◆ **Assigned task**
Each line from the one containing "How do I perform: Click" through the last line of the entries below is to be transcribed exactly. Nothing else belongs in the reply.

------ The data

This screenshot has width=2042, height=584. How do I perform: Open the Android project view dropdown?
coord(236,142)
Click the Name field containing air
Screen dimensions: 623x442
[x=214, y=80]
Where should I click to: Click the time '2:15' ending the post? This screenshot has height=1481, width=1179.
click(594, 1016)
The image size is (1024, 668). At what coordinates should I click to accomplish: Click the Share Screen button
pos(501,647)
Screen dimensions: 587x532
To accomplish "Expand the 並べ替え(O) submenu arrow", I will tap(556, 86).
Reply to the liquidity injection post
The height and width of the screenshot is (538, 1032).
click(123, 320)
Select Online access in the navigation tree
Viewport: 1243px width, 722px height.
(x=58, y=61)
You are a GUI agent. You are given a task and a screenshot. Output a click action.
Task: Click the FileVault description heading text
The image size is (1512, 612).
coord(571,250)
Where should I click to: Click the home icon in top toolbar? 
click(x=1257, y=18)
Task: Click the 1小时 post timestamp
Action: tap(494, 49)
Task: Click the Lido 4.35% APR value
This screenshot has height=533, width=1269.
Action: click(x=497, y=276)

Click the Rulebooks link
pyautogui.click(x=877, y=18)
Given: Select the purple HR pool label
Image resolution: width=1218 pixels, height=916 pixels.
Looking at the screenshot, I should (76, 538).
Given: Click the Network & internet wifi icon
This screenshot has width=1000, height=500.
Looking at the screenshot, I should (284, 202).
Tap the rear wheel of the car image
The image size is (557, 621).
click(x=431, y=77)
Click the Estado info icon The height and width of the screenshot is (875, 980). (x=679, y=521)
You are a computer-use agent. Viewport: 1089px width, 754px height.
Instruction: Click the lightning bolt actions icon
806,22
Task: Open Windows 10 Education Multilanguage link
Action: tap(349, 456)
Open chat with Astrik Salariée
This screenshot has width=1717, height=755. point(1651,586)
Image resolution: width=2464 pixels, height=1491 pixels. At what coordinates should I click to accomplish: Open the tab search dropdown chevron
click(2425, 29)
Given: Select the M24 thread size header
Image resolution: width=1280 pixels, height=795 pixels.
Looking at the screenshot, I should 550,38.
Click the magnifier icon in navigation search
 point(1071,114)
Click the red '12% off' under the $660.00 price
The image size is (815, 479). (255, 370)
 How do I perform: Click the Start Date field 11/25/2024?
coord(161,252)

------------

◆ **Result of the exercise**
 How do I perform: Click the Start Date field 11/25/2024?
coord(161,252)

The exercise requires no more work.